The line holding "How do I perform: Select the 帖子 posts tab?" and every line after it through the end of the entries below: retype these exactly and nothing more.

RECORDS SUPPLIED:
#####

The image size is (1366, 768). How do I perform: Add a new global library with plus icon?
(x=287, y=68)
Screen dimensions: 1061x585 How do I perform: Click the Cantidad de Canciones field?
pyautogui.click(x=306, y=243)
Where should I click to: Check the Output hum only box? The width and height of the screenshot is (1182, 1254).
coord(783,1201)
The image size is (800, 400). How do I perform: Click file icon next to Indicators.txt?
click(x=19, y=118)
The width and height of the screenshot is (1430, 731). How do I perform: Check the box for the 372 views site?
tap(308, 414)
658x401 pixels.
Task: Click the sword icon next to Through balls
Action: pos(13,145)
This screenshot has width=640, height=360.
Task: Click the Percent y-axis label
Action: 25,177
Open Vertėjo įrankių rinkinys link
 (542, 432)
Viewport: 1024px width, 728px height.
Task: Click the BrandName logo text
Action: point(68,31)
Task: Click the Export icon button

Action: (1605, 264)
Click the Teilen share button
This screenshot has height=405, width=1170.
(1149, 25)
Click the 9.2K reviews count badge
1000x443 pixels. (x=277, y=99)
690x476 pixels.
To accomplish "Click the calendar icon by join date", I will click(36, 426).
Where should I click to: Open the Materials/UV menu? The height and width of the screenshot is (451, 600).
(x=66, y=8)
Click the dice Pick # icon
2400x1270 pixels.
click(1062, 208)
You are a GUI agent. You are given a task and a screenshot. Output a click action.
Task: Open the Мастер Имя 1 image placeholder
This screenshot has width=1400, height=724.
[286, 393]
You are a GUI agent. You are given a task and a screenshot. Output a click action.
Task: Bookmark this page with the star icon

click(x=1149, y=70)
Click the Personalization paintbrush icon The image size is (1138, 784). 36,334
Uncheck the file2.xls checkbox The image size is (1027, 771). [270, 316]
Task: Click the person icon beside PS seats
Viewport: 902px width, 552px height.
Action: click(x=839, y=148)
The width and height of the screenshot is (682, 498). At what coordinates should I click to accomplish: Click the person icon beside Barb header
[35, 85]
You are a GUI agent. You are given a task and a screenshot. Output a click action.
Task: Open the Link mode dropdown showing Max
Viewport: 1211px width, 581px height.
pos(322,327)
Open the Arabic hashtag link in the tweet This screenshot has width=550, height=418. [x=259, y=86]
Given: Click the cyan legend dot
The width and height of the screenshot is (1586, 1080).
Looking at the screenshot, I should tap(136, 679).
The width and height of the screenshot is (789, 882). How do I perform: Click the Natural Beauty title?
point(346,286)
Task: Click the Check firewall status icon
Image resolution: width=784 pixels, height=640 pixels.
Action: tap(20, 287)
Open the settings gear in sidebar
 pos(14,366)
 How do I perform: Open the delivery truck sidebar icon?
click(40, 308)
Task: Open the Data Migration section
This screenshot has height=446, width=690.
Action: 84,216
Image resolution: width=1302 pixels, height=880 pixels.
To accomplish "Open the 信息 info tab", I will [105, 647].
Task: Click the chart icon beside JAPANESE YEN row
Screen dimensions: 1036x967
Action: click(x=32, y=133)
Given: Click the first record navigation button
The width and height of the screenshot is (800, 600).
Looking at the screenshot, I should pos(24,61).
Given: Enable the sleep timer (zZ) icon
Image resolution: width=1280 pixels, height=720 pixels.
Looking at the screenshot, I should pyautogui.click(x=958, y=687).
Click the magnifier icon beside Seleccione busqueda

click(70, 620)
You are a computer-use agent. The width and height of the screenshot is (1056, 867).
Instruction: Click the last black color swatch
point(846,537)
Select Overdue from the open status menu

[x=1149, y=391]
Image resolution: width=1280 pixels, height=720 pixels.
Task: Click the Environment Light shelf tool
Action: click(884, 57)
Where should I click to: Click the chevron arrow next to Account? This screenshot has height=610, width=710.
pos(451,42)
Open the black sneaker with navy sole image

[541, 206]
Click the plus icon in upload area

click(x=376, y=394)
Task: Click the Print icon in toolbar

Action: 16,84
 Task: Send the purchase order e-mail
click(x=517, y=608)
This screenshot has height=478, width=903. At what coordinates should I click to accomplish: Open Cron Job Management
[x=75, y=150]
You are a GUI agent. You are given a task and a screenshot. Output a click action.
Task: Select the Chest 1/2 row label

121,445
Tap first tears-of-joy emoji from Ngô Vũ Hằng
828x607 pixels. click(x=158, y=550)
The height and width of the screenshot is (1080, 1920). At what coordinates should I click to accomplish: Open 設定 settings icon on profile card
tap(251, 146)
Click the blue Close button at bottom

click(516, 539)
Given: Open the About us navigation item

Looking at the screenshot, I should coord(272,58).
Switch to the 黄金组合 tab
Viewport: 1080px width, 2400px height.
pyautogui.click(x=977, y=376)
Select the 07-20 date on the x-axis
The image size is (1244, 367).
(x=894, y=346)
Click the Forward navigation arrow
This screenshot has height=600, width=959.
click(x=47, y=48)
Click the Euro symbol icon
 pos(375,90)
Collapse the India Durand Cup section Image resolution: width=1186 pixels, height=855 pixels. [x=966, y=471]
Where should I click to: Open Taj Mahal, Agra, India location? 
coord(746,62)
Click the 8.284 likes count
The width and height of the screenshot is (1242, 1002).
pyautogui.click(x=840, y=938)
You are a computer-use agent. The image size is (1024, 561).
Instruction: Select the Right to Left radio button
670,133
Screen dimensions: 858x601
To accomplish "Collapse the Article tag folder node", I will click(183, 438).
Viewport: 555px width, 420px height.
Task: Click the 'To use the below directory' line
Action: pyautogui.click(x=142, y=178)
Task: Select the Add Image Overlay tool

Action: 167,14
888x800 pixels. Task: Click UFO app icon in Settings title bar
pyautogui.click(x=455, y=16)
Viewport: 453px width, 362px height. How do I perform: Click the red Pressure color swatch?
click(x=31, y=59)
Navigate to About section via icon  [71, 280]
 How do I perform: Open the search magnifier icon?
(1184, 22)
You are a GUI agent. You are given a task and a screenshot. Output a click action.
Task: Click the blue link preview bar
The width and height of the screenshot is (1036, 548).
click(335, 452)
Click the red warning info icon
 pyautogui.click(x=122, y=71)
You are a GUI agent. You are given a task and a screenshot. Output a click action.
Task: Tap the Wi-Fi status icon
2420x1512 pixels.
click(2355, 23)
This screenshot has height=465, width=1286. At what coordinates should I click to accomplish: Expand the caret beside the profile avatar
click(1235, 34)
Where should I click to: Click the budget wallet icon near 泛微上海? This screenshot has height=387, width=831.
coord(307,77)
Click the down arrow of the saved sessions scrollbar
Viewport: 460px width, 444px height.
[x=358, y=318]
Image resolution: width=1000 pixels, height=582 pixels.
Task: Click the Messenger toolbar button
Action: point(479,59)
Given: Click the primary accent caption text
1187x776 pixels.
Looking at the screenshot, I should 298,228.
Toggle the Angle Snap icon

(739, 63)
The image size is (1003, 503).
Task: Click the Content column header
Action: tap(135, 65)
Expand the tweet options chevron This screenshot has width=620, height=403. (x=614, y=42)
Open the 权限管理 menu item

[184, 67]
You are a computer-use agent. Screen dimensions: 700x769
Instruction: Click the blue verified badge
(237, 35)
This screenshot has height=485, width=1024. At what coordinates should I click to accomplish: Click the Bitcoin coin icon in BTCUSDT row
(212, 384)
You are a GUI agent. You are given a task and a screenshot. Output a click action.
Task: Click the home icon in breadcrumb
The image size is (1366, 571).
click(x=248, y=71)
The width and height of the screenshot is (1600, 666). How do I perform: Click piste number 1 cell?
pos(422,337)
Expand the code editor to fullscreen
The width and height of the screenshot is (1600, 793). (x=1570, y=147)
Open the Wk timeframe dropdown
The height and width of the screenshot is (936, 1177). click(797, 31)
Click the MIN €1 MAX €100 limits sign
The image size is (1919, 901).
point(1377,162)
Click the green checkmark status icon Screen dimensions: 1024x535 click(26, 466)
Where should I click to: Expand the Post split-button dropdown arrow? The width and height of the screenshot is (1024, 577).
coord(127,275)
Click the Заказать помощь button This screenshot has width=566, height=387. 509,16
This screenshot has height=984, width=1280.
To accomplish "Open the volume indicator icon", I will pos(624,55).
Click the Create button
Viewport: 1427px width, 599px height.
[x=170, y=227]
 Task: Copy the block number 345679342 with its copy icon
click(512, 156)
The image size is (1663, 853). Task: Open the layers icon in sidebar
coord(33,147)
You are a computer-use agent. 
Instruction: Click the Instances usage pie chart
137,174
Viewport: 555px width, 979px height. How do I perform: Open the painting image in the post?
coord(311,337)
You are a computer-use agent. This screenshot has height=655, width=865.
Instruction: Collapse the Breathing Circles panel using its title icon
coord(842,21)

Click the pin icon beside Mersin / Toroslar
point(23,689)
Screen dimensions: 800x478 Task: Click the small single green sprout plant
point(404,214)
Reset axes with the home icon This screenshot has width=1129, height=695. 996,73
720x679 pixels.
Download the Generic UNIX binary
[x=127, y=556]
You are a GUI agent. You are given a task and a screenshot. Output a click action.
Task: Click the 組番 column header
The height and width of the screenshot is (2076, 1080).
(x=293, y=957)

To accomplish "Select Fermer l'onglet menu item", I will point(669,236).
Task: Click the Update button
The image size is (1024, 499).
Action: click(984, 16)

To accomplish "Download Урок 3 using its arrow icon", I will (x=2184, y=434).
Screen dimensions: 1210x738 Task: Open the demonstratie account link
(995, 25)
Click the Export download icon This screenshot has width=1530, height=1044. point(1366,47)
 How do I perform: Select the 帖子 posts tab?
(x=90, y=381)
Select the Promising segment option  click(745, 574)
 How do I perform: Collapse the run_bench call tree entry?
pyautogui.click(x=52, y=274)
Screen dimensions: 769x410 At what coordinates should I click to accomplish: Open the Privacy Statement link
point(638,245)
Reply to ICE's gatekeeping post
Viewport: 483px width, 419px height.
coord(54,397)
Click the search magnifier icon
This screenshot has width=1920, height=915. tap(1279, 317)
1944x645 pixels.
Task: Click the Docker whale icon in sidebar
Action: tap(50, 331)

#####

RESULT OF THE EXERCISE:
 How do I perform: Select the 帖子 posts tab?
(x=90, y=381)
Select the Promising segment option  click(745, 574)
 How do I perform: Collapse the run_bench call tree entry?
pyautogui.click(x=52, y=274)
Screen dimensions: 769x410 At what coordinates should I click to accomplish: Open the Privacy Statement link
point(638,245)
Reply to ICE's gatekeeping post
Viewport: 483px width, 419px height.
coord(54,397)
Click the search magnifier icon
This screenshot has width=1920, height=915. tap(1279, 317)
1944x645 pixels.
Task: Click the Docker whale icon in sidebar
Action: tap(50, 331)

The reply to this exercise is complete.